Derivative spectroscopy as a nonperturbative tool to detect the state of liposome-entrapped sulbactam.

Sulbactam, a beta-lactam antibiotic, absorbs uv light at 273 nm when in alkaline media, whereas at neutral or acidic pH this peak disappears. Sulbactam-loaded liposomes, prepared by reverse-phase evaporation, were spectroscopically analyzed by the derivative mode measuring the peak-through amplitude between +258 and -285 nm, so that the spectral interference of the sample is eliminated. Taking advantage of this experimental approach, we could study the influence of different parameters on the dissociation state of the drug when entrapped in dipalmitoyl phosphatidylcholine liposomes.
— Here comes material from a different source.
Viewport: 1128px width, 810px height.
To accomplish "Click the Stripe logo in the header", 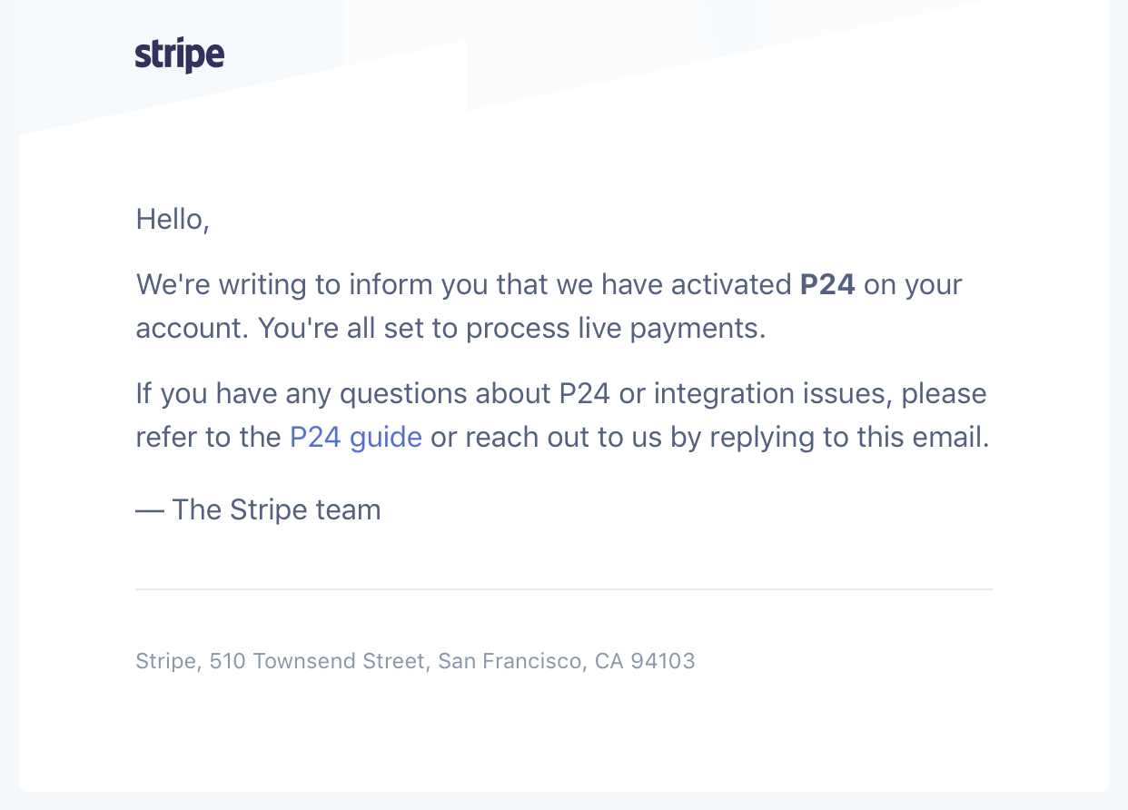I will click(180, 56).
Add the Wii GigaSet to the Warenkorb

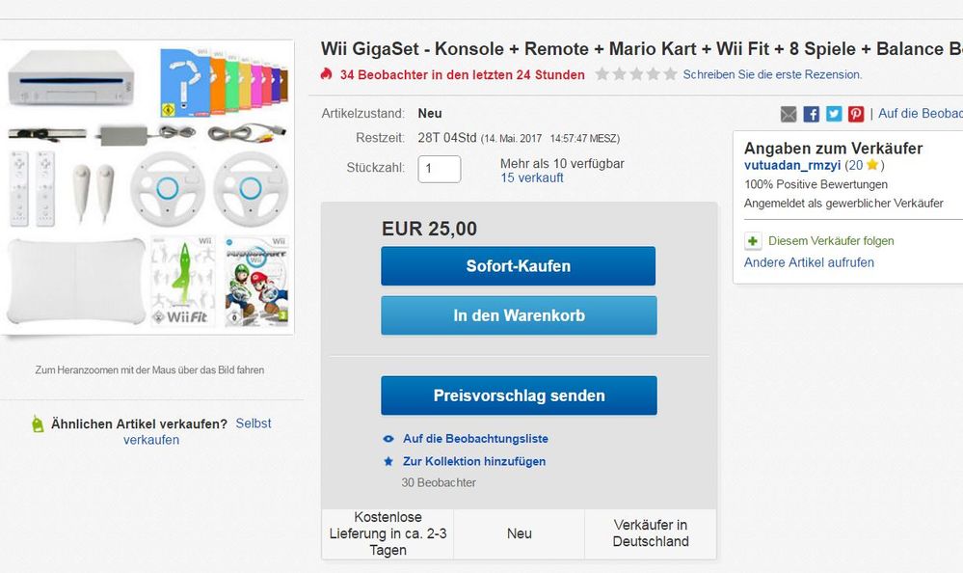point(519,314)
In particular, following the time course of sulbactam peak disappearance, we found that: (i) the effectiveness of protonating the sulbactam of the chosen buffers is acetate/acetic acid > succinate/succinic acid > citrate/citric acid; (ii) the rate of signal disappearance is influenced by the externally imposed pH and can be somewhat related to the dissociation state of the organic acids; (iii) as expected, the whole phenomenon is temperature dependent. The observations reported here might be the basis for quantitative permeation studies in synthetic and/or natural membranes using this methodology.